The COVID-19 pandemic is causing an uptick in dealer terminations, which can trigger unexpected and costly equipment repurchase obligations. It is important that manufacturers and suppliers keep aware of applicable equipment repurchase requirements.
An unexpected notice of termination from a struggling dealer — even where the split is amicable — can put a manufacturer or supplier on the hook for millions of dollars. Part of a series, this article focuses on the issue of equipment repurchase after termination.
If your company manufactures products and sells them to a network of authorized third-party retail dealers, most states regulate your relationship with those dealers. These regulations often apply to dealers of motor vehicles, construction equipment, utility equipment, agricultural equipment, powersports equipment and outdoor power equipment. All 50 states have dealer laws for at least one of these regulated industries, and all 50 states have equipment repurchase obligations in at least one dealer law. These regulations can apply to your business, no matter what your dealer contract says, because state dealer regulations typically contain anti-waiver provisions.
Each state groups dealer laws in a different fashion. California groups all non-motor vehicle industries together into a single dealer law applicable to “equipment,” defined broadly to include machinery used in lawn, garden, landscaping, agricultural, forestry, industrial, construction, maintenance, mining or utility activities. In contrast, Florida groups agricultural equipment into one dealer law, outdoor power and forestry equipment into another dealer law, but does not have a dealer law for the heavy construction equipment industry.
Some states have broadly applicable dealer laws that are not industry specific, the most well-known being the Wisconsin Fair Dealership Law (WFDL). The WFDL applies to a whole host “dealerships” — in 2017 the Wisconsin Supreme Court concluded it applied to the relationship between the city of Madison and the golf pros that were contracted to manage and operate the municipal golf courses.
The type of relationship most dealer laws are intended to regulate involves a dealer that purchases products from a manufacturer or supplier, which the dealer resells to the consuming public. Manufacturers and suppliers often impose on dealerships an obligation to maintain a minimum level of whole goods stock, or parts stock for repairs, which presents a major expense to dealers. Dealers responded through state legislatures, enacting dealer laws mandating manufacturers and suppliers repurchase new and unsold equipment in a dealer’s inventory at the time of termination.

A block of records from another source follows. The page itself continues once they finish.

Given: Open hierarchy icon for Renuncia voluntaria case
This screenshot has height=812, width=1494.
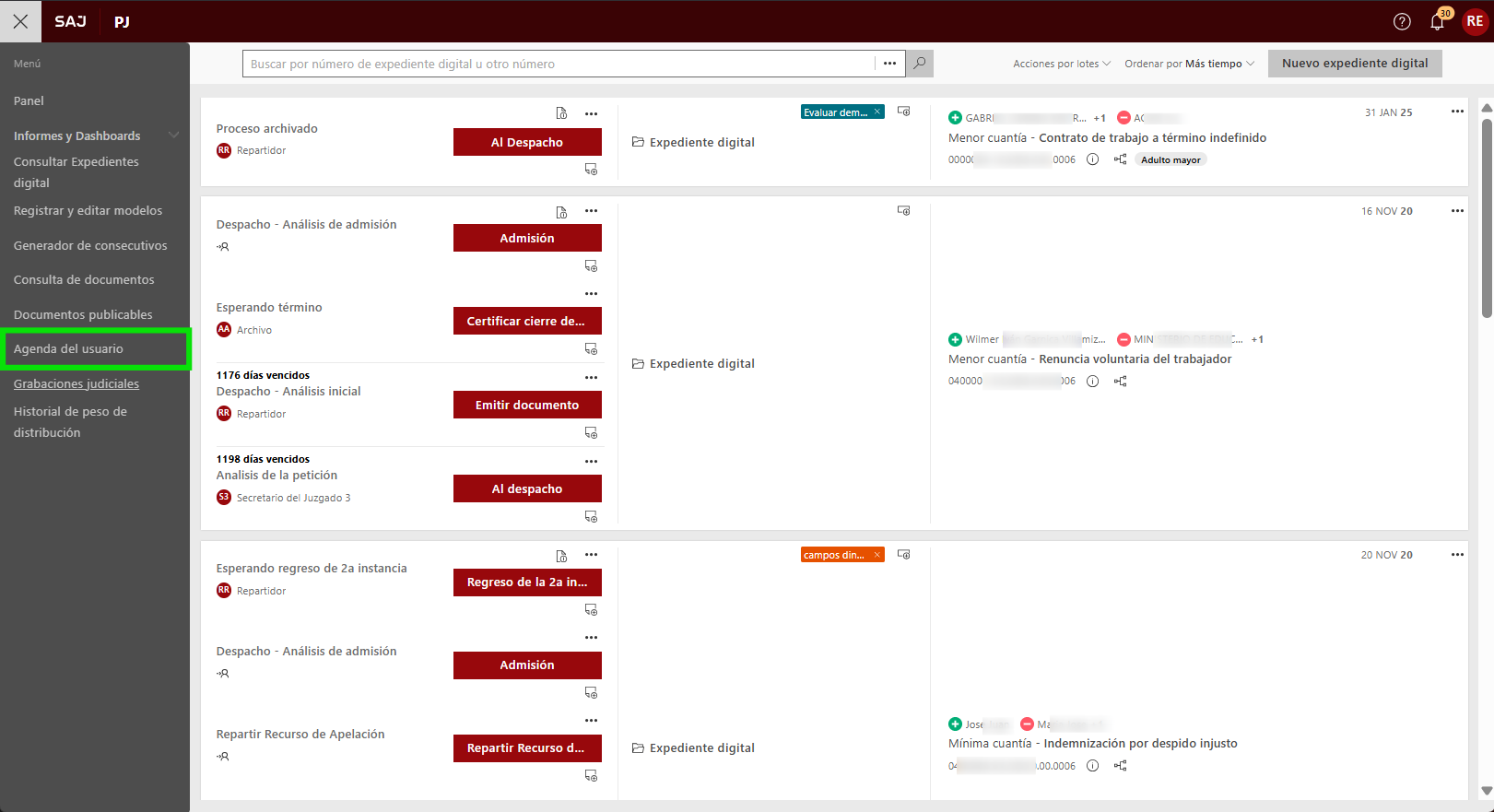Looking at the screenshot, I should pyautogui.click(x=1120, y=381).
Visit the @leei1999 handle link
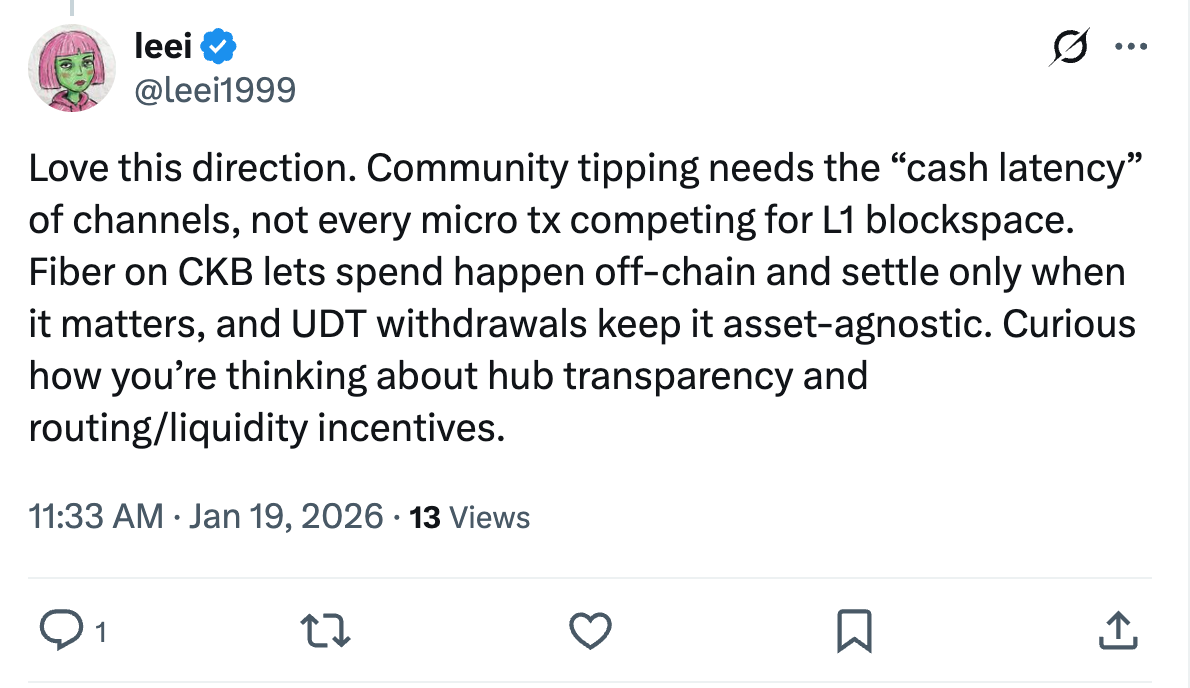Viewport: 1190px width, 688px height. click(214, 91)
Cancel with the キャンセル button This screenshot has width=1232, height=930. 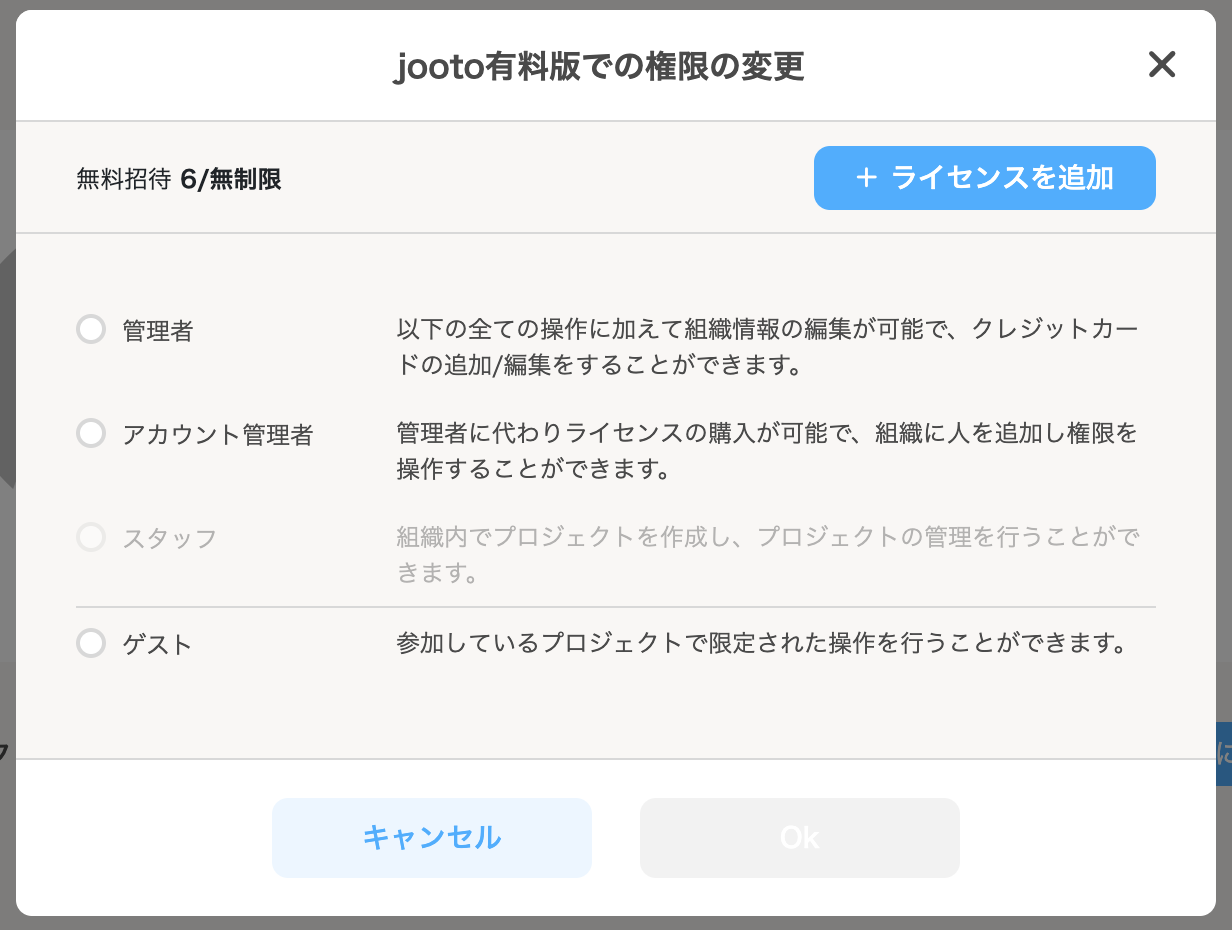tap(432, 838)
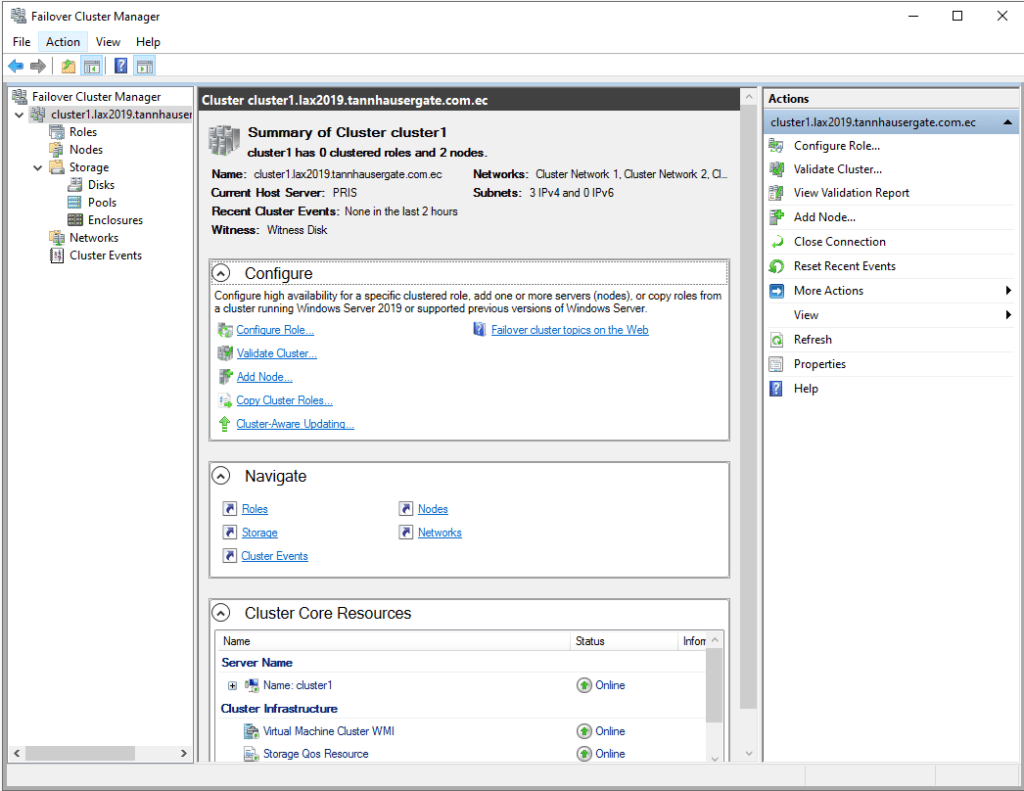
Task: Expand the Name: cluster1 resource row
Action: pos(232,685)
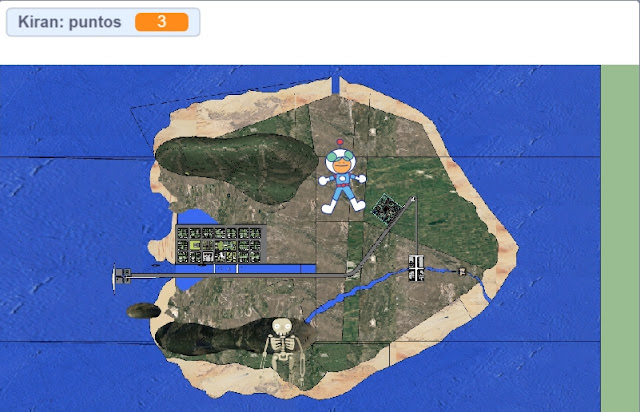Image resolution: width=640 pixels, height=412 pixels.
Task: Click the green strip beside the stage
Action: point(620,238)
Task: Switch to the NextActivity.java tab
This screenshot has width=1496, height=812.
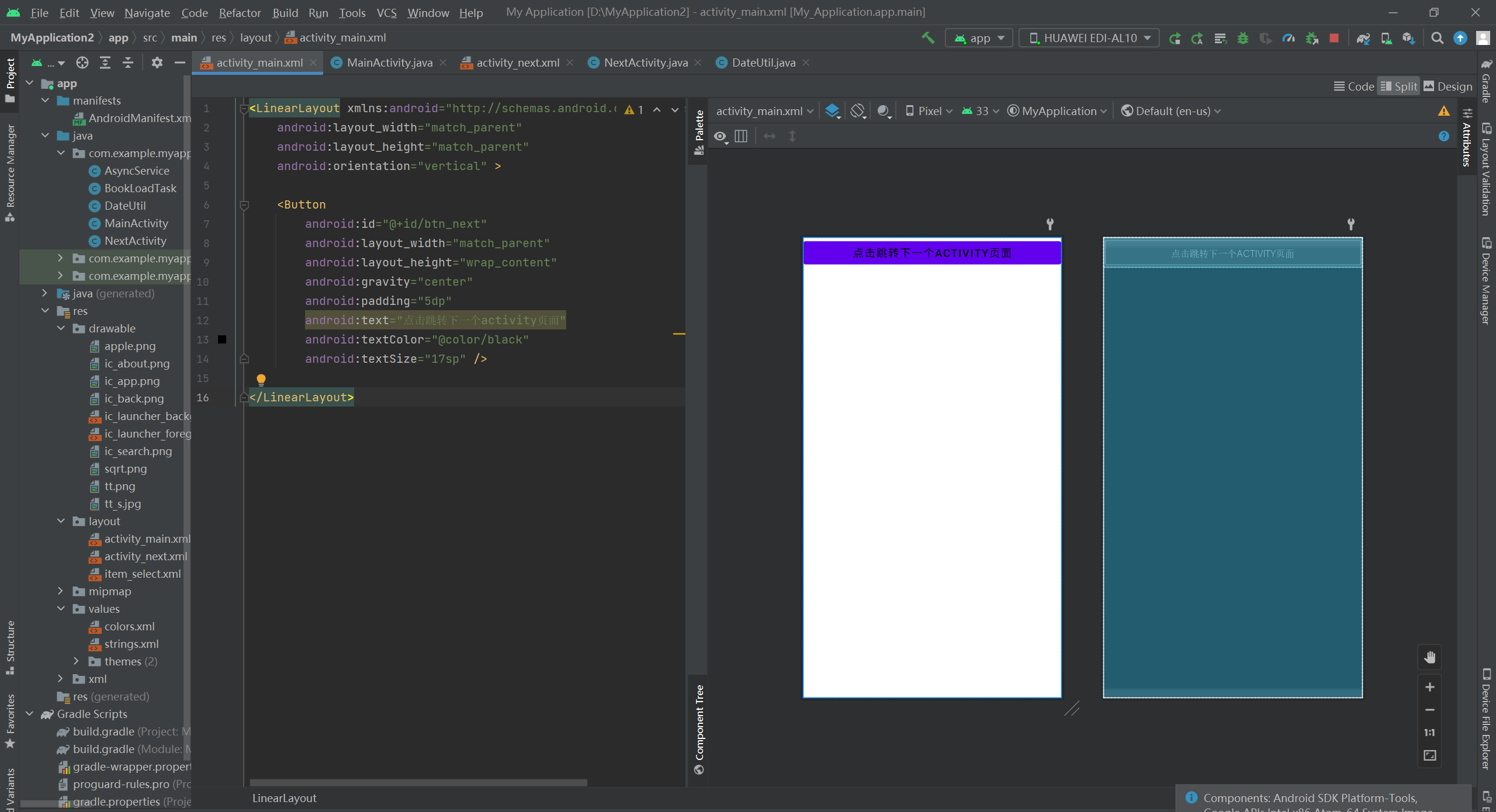Action: [645, 63]
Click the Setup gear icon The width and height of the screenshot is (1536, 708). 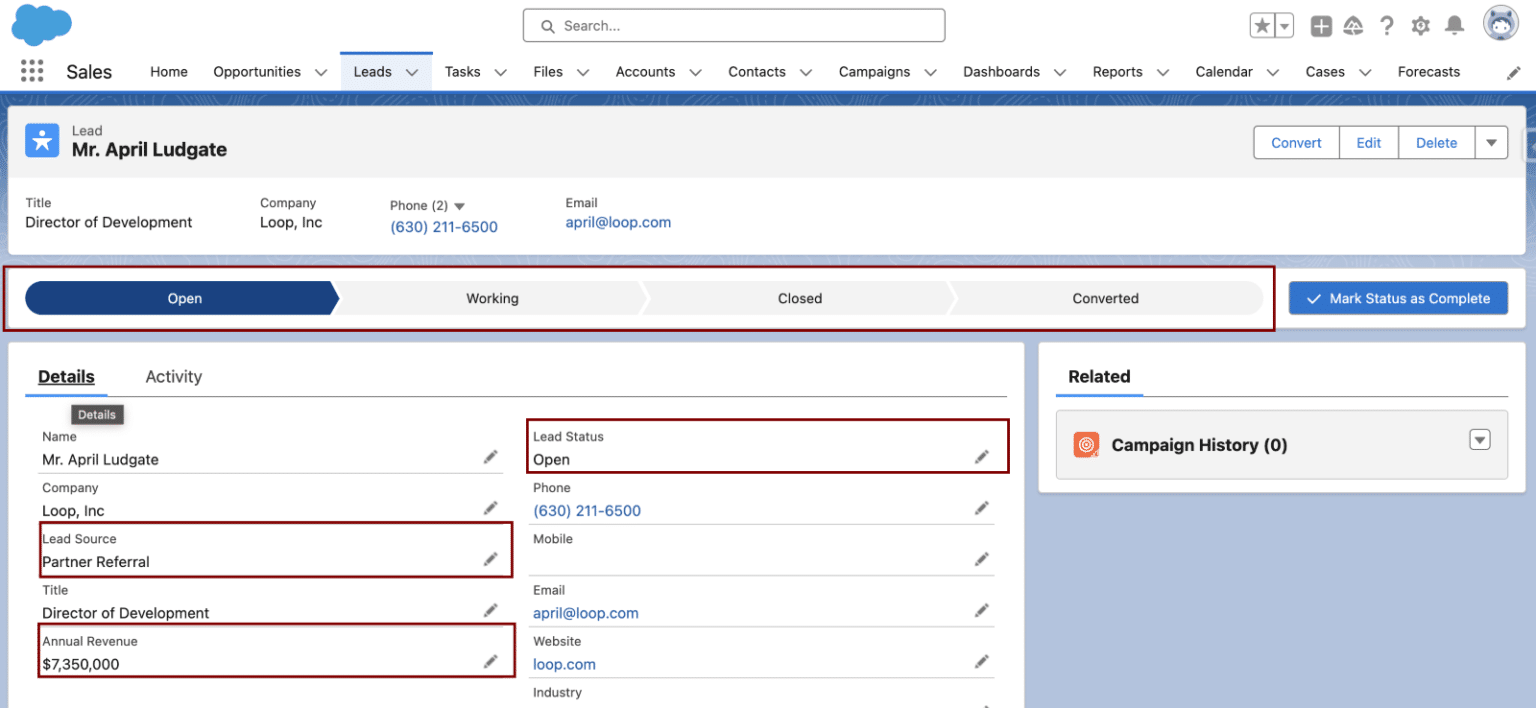[1421, 26]
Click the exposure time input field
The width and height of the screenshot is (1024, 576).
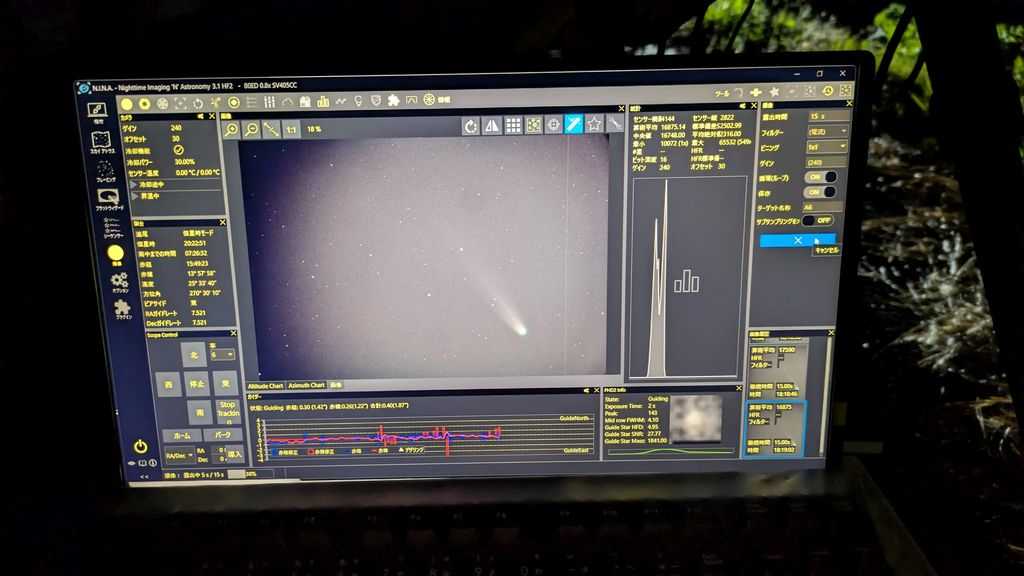click(x=828, y=116)
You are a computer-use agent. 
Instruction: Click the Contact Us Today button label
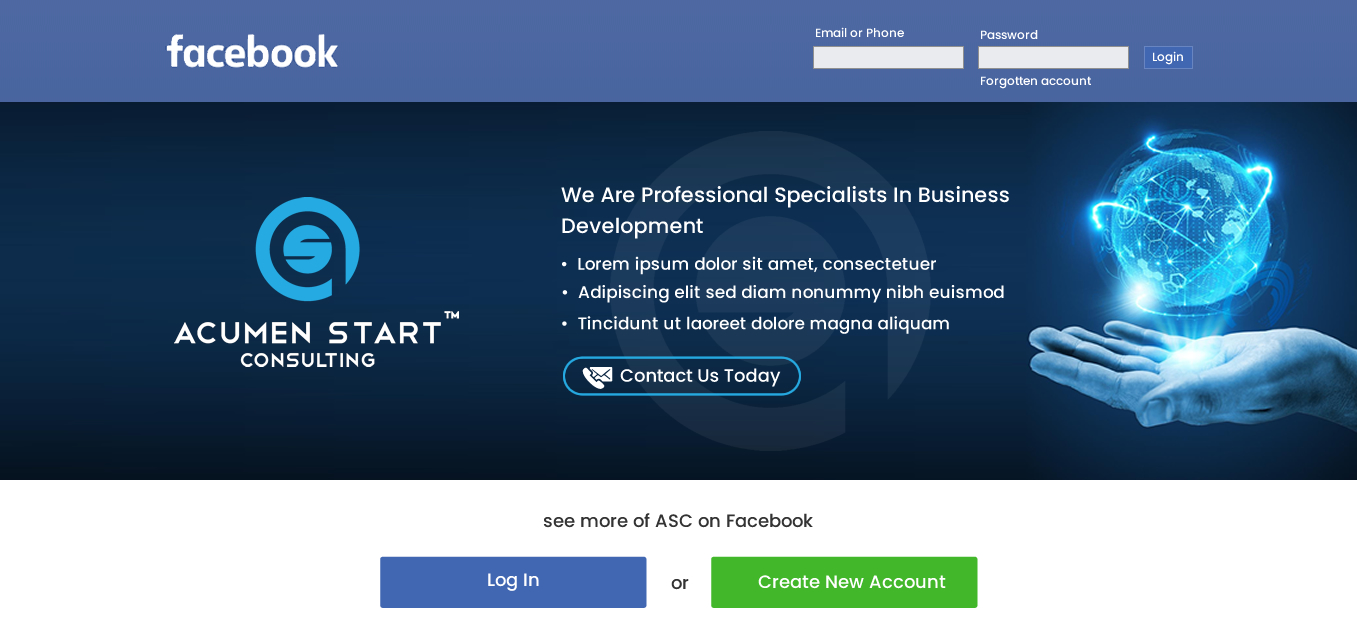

Because of the policy purpose behind equipment repurchase obligations, most dealer laws mandate repurchase no matter who terminates, and no matter the reason for termination. Both Florida and California’s dealer laws, for example, mandate repurchase no matter the terminating party. The WFDL, however, only imposes the obligation on manufacturers and suppliers if they are the terminating party. Some dealer laws waive equipment repurchase obligations if a supplier has “good cause” or “just cause” to terminate the dealer.
As for the repurchase obligation, it can be varied and comprehensive. It may cover whole goods, attachments or accessories, and even repair parts. Some states require the repurchase of “new” or “undamaged” products at 100% of the dealer’s cost, including any shipping and setup costs.
Others further mandate repurchase of “demonstrator” or other products at depreciated rates. In addition to resalable products, the repurchase obligations can extend to special repair tools and equipment, special computer equipment and even signage utilizing a manufacturer’s trademark. States may add on an additional “fee” (e.g., 5%) that a supplier must pay dealers for the handling and packing of repair parts or accessories. Many states mandate return freight reimbursement, often imposing 50-50 cost sharing.
Setting aside the myriad ways in which the dealer laws are drafted, there are two major practical considerations a business must face. First, equipment obligations can be expensive and often there is no workaround. These are state law mandates that cannot be waived or contracted-around. You may have a dealer in California with a $3 million floor plan that closes its doors, and no matter how amicable the termination you will still have to cut a large check to that dealer for equipment repurchase. This is the cost of doing business utilizing a dealership model — one that is easily forgotten, but it rears its head in an economic downturn.
The second practical issue facing manufacturers and suppliers is that these equipment repurchase obligations alone can become the source of costly litigation. These dealer laws often flip burdens to apply to a manufacturer or supplier, and many include fee-shifting provisions or other penalties so that, if you lose a dispute over equipment repurchase, you may have to pay the dealer’s attorneys’ fees and also pay 110% of the dealer’s equipment cost.
This incentivizes dealer litigation, which can become a quagmire — a dispute over whether equipment is “undamaged” is a question of fact, not law, and therefore cannot be resolved through early dispositive motions practice. That kind of dispute will only be resolved at a trial with several fact witnesses. Due to the cost of drawn out litigation and the added risk of fee-shifting, many dealers can become quite aggressive in their repurchase demands.
Whether you are thinking of terminating an underperforming dealer, or hear rumors one of your own dealers is struggling, it is important that you research applicable equipment repurchase obligations early on. Arming yourself with this information will allow you to make more informed decisions as you navigate your company through the pandemic.